Artificial Intelligence Safe or Not in 2024?
Artificial Intelligence A safe and equitable future, is that what we can hope in 2024 from AI? Maybe, with careful bioethics, yes, indeed.
Artificial Intelligence will lead in 2024 to new evils and reinforce existing stereotypes and biases but it has the capacity to do good, too.
The genie has left the bottle is how a former tech CEO responded to my anxious queries about the ability of artificial intelligence (AI) to cause serious harm. Such fears are commonplace. None other than Tesla founder Elon Musk, who actually kick started the commercialisation of AI with his initial funding for OpenAI in 2015, has expressed fears about self-learning AI systems turning hostile to the human species, going so far as to say “it poses a greater threat than nuclear weapons.” And this is a man whose self-driving cars using AI and big data analytics are one of the best use cases of the new technology.
In March this year, Musk joined several well-known tech and academic people like Apple co-founder Steve Wozniak and Sapiens author Yuval Noah Harari, in issuing an open letter calling for all labs to pause development on Artificial Intelligence for six months, to allow the government to draft rational regulation for it.
So, is Artificial Intelligence the big breakthrough agent with its promise of changing areas ranging from healthcare to transportation and education?

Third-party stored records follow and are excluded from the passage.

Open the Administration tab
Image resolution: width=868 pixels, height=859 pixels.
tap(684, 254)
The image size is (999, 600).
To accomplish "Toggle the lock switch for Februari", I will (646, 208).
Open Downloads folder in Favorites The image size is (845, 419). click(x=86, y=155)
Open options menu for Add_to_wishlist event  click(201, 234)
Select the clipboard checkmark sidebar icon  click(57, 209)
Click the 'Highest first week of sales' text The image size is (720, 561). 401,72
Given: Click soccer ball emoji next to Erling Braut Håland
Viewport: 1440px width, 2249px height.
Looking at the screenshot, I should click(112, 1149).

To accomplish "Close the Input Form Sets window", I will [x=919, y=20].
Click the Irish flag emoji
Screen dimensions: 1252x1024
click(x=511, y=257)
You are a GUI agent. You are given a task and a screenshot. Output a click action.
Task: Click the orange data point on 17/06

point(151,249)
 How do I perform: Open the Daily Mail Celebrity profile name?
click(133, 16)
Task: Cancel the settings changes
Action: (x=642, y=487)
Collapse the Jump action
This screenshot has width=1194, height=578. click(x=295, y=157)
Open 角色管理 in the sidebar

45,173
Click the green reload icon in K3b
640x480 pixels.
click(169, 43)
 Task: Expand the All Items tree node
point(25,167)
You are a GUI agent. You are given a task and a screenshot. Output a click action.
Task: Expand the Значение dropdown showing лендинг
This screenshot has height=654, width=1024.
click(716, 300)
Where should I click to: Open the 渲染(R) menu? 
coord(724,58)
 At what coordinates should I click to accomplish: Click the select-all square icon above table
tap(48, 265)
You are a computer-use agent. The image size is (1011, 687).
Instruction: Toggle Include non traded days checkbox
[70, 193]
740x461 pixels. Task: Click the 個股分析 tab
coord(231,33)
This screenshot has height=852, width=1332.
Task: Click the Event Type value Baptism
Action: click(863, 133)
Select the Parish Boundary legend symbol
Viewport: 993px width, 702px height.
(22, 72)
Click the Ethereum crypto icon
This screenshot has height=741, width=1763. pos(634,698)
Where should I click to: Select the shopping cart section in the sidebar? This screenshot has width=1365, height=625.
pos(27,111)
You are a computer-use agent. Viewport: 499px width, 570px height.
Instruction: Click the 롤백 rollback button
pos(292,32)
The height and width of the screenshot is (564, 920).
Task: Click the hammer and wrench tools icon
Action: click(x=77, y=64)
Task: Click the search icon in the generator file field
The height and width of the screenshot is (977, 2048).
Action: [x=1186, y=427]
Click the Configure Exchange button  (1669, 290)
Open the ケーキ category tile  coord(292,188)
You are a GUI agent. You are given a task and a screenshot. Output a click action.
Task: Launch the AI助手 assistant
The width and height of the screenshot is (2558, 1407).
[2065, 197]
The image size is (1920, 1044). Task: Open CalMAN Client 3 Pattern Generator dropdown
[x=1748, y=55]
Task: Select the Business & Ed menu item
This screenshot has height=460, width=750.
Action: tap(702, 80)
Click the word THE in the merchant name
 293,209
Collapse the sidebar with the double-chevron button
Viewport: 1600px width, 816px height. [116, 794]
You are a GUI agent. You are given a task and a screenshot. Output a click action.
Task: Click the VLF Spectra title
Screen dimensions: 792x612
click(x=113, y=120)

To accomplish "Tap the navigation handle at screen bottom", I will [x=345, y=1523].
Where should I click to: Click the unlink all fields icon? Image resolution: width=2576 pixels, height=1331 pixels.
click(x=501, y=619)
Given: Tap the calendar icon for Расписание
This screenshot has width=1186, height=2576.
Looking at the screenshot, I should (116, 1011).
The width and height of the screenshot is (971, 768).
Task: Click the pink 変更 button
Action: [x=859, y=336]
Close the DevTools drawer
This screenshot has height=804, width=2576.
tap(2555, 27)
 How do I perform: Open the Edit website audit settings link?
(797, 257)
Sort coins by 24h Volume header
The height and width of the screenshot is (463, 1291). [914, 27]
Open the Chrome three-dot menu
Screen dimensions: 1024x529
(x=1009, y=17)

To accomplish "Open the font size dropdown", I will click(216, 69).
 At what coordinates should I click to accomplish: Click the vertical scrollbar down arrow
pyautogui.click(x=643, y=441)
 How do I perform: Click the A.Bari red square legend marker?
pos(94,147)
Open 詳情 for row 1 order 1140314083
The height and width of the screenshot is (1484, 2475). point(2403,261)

Or is it the ogre that threatens the survival of human civilisation?
Much like the internet which was born as the The National Science Foundation’s (NSF) ARPANET way back in 1983 but became available for ordinary use only by the early ’90s, AI too was in the labs for long. AI research was started as an academic discipline in 1956, a full 66 years before it became available to ordinary users. Thanks to the availability of enormous computing power and advances in artificial neural networks, AI is now accessible on tap ever since OpenAI launched its ChatGPT model in November last year, with its ability to interact with users’ questions in a conversational way, answering follow-up questions, and engaging much like another well-informed person would.
That launch was the pivotal moment in the history of AI and since then it has been the subject of much heated debate.
Fears about technology taking over the world aren’t new. Films like 1968’s 2001: A Space Odyssey, the 1973 thriller Westworld and Star Trek: The Motion Picture in 1979 warned of the perils of AI gaining too much power. The cinematic alarms were a reflection of society’s concerns over technology. When the world wide web hit mainstream in the 1990s, a number of experts warned about the potential of criminals to create havoc in society by using its many loopholes. As subsequent events showed, the internet’s capacity to be exploited went far beyond even their wildest fears. Invasion of personal privacy, phishing, identity theft and espionage were only some of the crimes that the web facilitated. Equally heinous were its use in influencing elections and holding corporations and governments to ransom.
Yet, it would be a real nihilist who will argue that on the balance the internet has done more harm than good for society. Sure, many professions like stenotypists, bank tellers and travel agents have been consigned to history. But equally newer jobs like web developers, data miners, SEO experts, software engineers and user experience developers have come up. Estimates indicate that for every traditional job which was eliminated thanks to the internet, 2.61 new jobs have been created in its place.
Artificial Intelligence, too, will lead to new evils. It will also reinforce existing stereotypes and biases. But beyond that, its capacity to do good is increasingly to the fore. In medicine for example, AI is already a disrupter; machine learning data is being used for imaging analysis, precise diagnosis, robotic surgery, reduction in medical errors and preempting large epidemiology data and trends.
The unrestrained quest for scientific progress in the past, has rung a lot of alarm bells especially in the wonder domain of stem cell research with the pluripotent cells being held out as a panacea for all ills. But eventually caution pulled back the frontiers with many governments either banning harvesting of stem cells from blastocytes for religious or moral reasons. In fact, it is only China that has the most lax regulations for stem cell research with many scientists flocking there for research.
A safe and equitable future, is that what we can hope from Artificial Intelligence? Maybe, with careful bioethics, yes, indeed.